▶ [ACTIVITY] Return the entries in full, exactly as they were written.
(EXTRACTED ENTRIES begins)
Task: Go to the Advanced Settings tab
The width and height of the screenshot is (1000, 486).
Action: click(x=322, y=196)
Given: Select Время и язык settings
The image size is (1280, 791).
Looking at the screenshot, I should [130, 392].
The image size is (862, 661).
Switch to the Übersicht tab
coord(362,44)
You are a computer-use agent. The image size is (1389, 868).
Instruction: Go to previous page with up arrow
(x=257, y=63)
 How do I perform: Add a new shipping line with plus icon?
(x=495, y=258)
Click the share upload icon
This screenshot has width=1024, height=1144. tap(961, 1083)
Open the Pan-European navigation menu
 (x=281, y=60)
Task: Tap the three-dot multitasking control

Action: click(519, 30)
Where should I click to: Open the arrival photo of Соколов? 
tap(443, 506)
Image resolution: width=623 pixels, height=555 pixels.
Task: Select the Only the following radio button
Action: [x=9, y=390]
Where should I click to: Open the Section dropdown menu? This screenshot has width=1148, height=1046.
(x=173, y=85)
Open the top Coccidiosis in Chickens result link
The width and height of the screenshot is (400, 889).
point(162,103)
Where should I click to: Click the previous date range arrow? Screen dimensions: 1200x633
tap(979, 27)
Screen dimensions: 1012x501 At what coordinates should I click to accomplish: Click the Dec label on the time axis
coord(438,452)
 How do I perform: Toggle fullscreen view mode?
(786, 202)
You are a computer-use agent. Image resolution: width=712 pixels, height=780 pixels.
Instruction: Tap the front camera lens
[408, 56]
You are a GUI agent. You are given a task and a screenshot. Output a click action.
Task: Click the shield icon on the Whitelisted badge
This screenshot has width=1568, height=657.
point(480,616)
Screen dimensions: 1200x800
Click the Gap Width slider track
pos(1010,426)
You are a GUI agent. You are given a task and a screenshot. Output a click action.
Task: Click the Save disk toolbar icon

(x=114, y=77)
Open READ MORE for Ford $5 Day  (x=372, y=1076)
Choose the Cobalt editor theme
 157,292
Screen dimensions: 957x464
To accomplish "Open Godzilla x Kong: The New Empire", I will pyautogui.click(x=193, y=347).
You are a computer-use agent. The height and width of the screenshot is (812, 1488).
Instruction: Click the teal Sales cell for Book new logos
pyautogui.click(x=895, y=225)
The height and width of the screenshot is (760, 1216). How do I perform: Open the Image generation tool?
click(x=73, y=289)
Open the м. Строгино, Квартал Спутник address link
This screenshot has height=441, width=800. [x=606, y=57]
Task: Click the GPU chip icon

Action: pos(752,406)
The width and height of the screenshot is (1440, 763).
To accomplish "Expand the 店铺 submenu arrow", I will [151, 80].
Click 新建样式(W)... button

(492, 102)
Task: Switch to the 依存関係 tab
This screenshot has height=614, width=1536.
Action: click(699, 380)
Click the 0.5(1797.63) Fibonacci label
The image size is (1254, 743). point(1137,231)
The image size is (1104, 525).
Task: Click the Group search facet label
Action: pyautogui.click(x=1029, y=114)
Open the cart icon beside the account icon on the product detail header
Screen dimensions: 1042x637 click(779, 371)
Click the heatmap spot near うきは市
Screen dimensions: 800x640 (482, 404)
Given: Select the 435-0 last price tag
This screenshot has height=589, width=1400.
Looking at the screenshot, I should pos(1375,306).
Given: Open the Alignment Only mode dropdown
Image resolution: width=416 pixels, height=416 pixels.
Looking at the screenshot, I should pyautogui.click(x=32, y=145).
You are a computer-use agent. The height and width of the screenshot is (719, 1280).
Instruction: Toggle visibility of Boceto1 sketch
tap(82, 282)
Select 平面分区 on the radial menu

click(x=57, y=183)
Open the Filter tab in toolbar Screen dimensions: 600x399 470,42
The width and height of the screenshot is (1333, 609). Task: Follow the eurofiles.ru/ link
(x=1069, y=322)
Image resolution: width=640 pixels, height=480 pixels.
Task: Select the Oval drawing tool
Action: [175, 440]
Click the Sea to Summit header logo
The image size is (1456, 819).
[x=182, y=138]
(EXTRACTED ENTRIES ends)
▶ [SOLUTION FOR THIS PROBLEM]
Task: Go to the Advanced Settings tab
The width and height of the screenshot is (1000, 486).
Action: click(x=322, y=196)
Given: Select Время и язык settings
The image size is (1280, 791).
Looking at the screenshot, I should [130, 392].
The image size is (862, 661).
Switch to the Übersicht tab
coord(362,44)
You are a computer-use agent. The image size is (1389, 868).
Instruction: Go to previous page with up arrow
(x=257, y=63)
 How do I perform: Add a new shipping line with plus icon?
(x=495, y=258)
Click the share upload icon
This screenshot has width=1024, height=1144. tap(961, 1083)
Open the Pan-European navigation menu
 (x=281, y=60)
Task: Tap the three-dot multitasking control

Action: click(519, 30)
Where should I click to: Open the arrival photo of Соколов? 
tap(443, 506)
Image resolution: width=623 pixels, height=555 pixels.
Task: Select the Only the following radio button
Action: [x=9, y=390]
Where should I click to: Open the Section dropdown menu? This screenshot has width=1148, height=1046.
(x=173, y=85)
Open the top Coccidiosis in Chickens result link
The width and height of the screenshot is (400, 889).
point(162,103)
Where should I click to: Click the previous date range arrow? Screen dimensions: 1200x633
tap(979, 27)
Screen dimensions: 1012x501 At what coordinates should I click to accomplish: Click the Dec label on the time axis
coord(438,452)
 How do I perform: Toggle fullscreen view mode?
(786, 202)
You are a computer-use agent. Image resolution: width=712 pixels, height=780 pixels.
Instruction: Tap the front camera lens
[408, 56]
You are a GUI agent. You are given a task and a screenshot. Output a click action.
Task: Click the shield icon on the Whitelisted badge
This screenshot has width=1568, height=657.
point(480,616)
Screen dimensions: 1200x800
Click the Gap Width slider track
pos(1010,426)
You are a GUI agent. You are given a task and a screenshot. Output a click action.
Task: Click the Save disk toolbar icon

(x=114, y=77)
Open READ MORE for Ford $5 Day  (x=372, y=1076)
Choose the Cobalt editor theme
 157,292
Screen dimensions: 957x464
To accomplish "Open Godzilla x Kong: The New Empire", I will pyautogui.click(x=193, y=347).
You are a computer-use agent. The height and width of the screenshot is (812, 1488).
Instruction: Click the teal Sales cell for Book new logos
pyautogui.click(x=895, y=225)
The height and width of the screenshot is (760, 1216). How do I perform: Open the Image generation tool?
click(x=73, y=289)
Open the м. Строгино, Квартал Спутник address link
This screenshot has height=441, width=800. [x=606, y=57]
Task: Click the GPU chip icon

Action: pos(752,406)
The width and height of the screenshot is (1440, 763).
To accomplish "Expand the 店铺 submenu arrow", I will [151, 80].
Click 新建样式(W)... button

(492, 102)
Task: Switch to the 依存関係 tab
This screenshot has height=614, width=1536.
Action: click(699, 380)
Click the 0.5(1797.63) Fibonacci label
The image size is (1254, 743). point(1137,231)
The image size is (1104, 525).
Task: Click the Group search facet label
Action: pyautogui.click(x=1029, y=114)
Open the cart icon beside the account icon on the product detail header
Screen dimensions: 1042x637 click(779, 371)
Click the heatmap spot near うきは市
Screen dimensions: 800x640 (482, 404)
Given: Select the 435-0 last price tag
This screenshot has height=589, width=1400.
Looking at the screenshot, I should pos(1375,306).
Given: Open the Alignment Only mode dropdown
Image resolution: width=416 pixels, height=416 pixels.
Looking at the screenshot, I should pyautogui.click(x=32, y=145).
You are a computer-use agent. The height and width of the screenshot is (719, 1280).
Instruction: Toggle visibility of Boceto1 sketch
tap(82, 282)
Select 平面分区 on the radial menu

click(x=57, y=183)
Open the Filter tab in toolbar Screen dimensions: 600x399 470,42
The width and height of the screenshot is (1333, 609). Task: Follow the eurofiles.ru/ link
(x=1069, y=322)
Image resolution: width=640 pixels, height=480 pixels.
Task: Select the Oval drawing tool
Action: [175, 440]
Click the Sea to Summit header logo
The image size is (1456, 819).
[x=182, y=138]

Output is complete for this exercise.